Que peut faire la Commission européenne depuis le 2 août 2026 ?

Depuis le 2 août 2026, le Bureau de l’IA de la Commission européenne, en coopération avec les autorités nationales, fait appliquer l’AI Act. La Commission peut demander des informations aux fournisseurs de modèles, contrôler le respect des règles et infliger des amendes.

C’est un changement de nature. Jusqu’à cette date, l’Union européenne écrivait des règles et publiait des lignes directrices. Depuis, elle dispose des moyens de les faire respecter.

Les manquements visés portent notamment sur la transparence : un chatbot qui ne se signale pas, un hypertrucage non identifié, un contenu généré sans information. Les plafonds de sanction prévus par l’AI Act vont jusqu’à 15 millions d’euros ou 3 % du chiffre d’affaires mondial — pour une PME, c’est le montant le plus bas des deux qui s’applique.

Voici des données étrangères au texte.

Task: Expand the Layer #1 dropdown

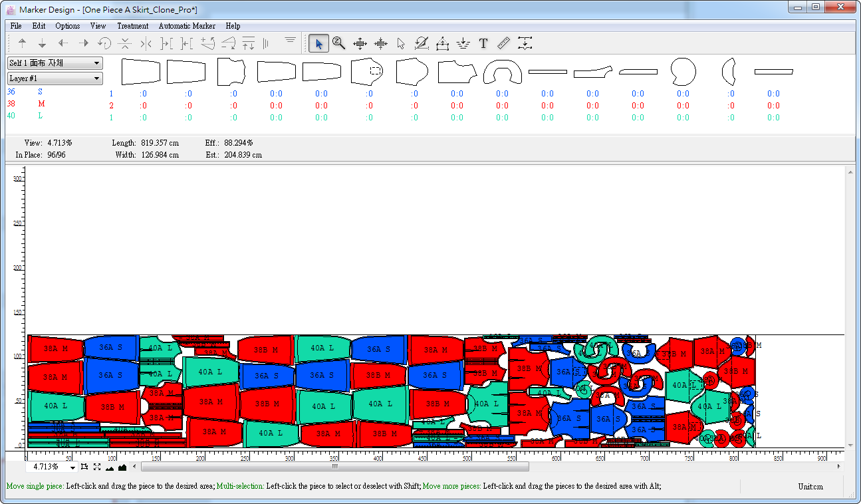Action: click(x=55, y=78)
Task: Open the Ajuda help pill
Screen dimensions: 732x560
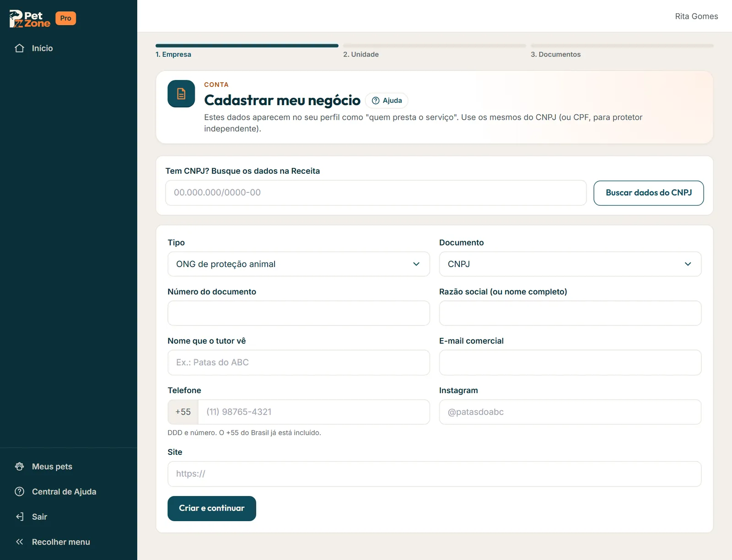Action: coord(387,101)
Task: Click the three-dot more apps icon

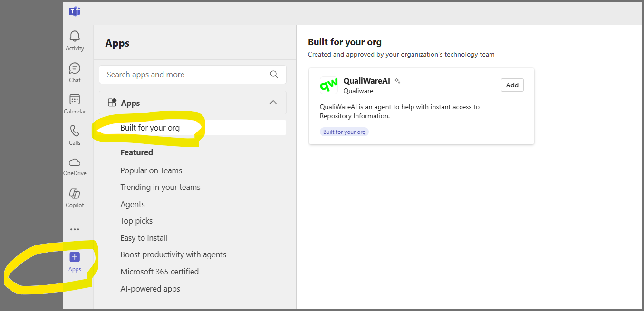Action: (75, 230)
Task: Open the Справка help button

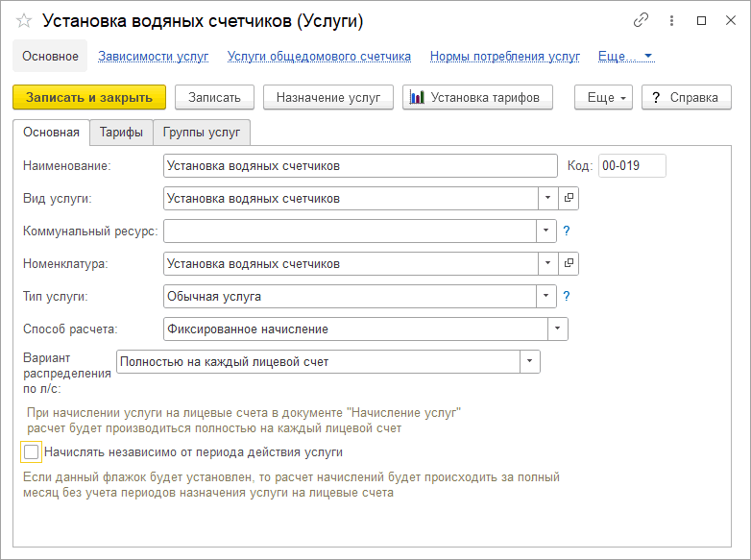Action: (687, 97)
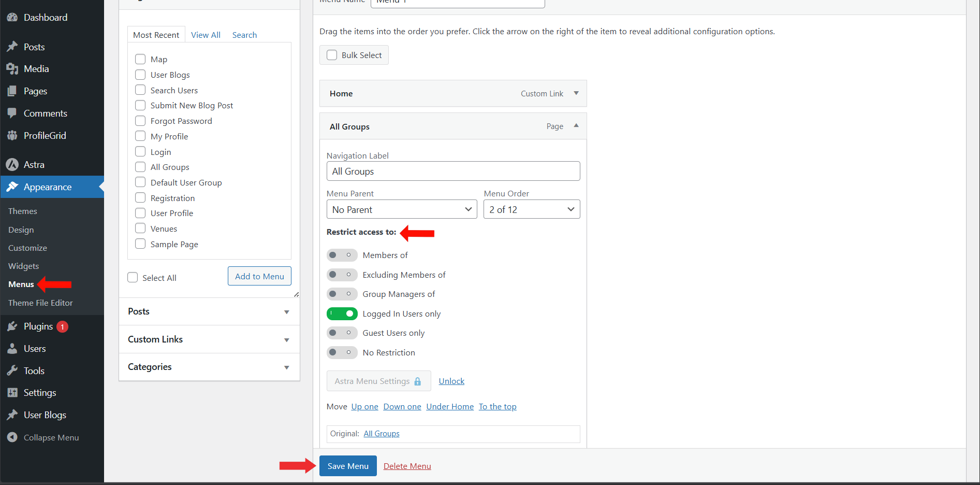Click the Astra logo icon
The width and height of the screenshot is (980, 485).
coord(12,165)
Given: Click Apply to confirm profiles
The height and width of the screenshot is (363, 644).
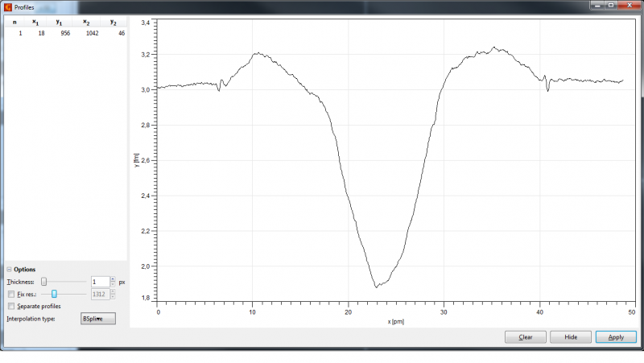Looking at the screenshot, I should [616, 337].
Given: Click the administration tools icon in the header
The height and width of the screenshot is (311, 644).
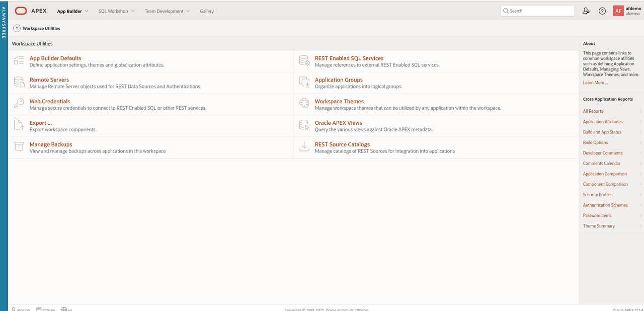Looking at the screenshot, I should (586, 11).
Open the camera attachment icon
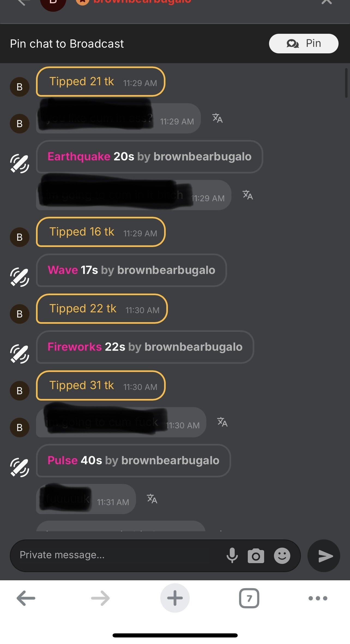The width and height of the screenshot is (350, 644). [x=256, y=556]
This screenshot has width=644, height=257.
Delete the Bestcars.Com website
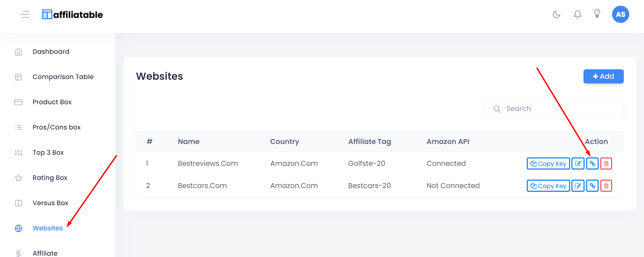coord(606,186)
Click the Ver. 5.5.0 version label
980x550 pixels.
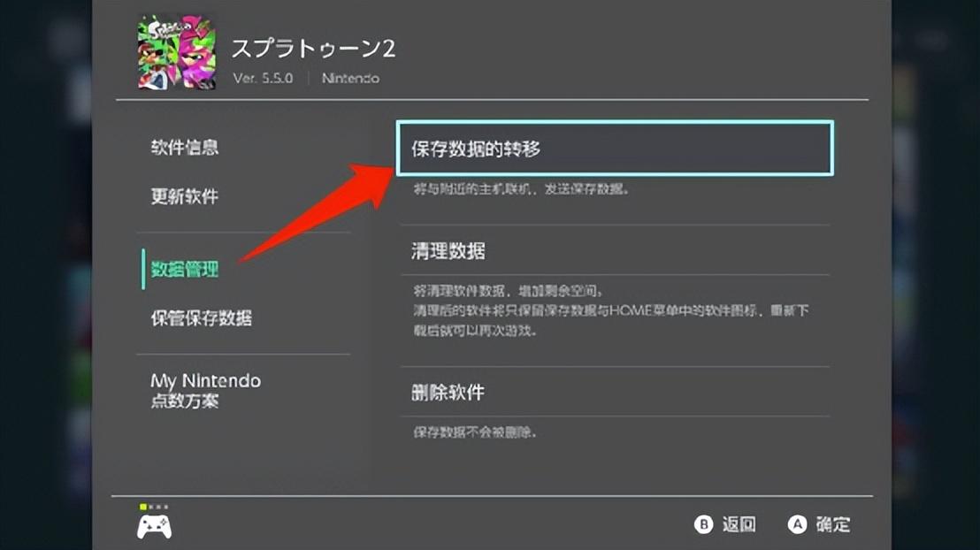263,78
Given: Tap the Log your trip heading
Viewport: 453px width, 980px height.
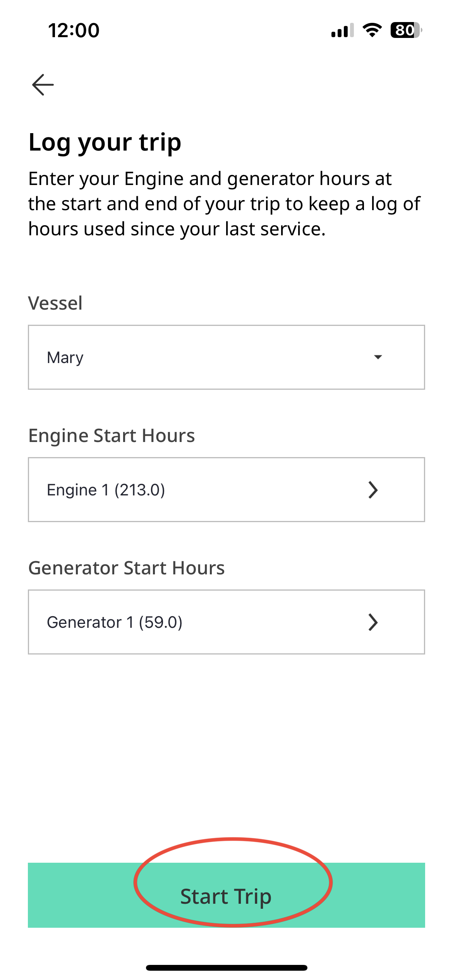Looking at the screenshot, I should (x=105, y=143).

Sources : Commission européenne et EUR-Lex, 2024-2026.
TexteCe qu’il estDepuis quand
AI Act (règlement UE 2024/1689)Contraignant, applicable directement dans les 27 États membresEntré en vigueur le 1er août 2024, appliqué par étapes
Obligations de transparence (article 50)Contraignantes : chatbots signalés, hypertrucages étiquetés, marquage lisible par machine2 août 2026
Code de bonnes pratiques sur le marquage et l’étiquetageVolontaire : aide à démontrer la conformité à l’article 50Version finale publiée le 10 juin 2026
Code de bonnes pratiques GPAI (modèles à usage général)Volontaire, sur la transparence, le droit d’auteur et la sécuritéJuillet 2025
AI OmnibusContraignant : reporte et simplifie une partie des obligationsEntré en vigueur le 27 juillet 2026

Qu’est-ce que le code de bonnes pratiques sur le marquage des contenus IA ?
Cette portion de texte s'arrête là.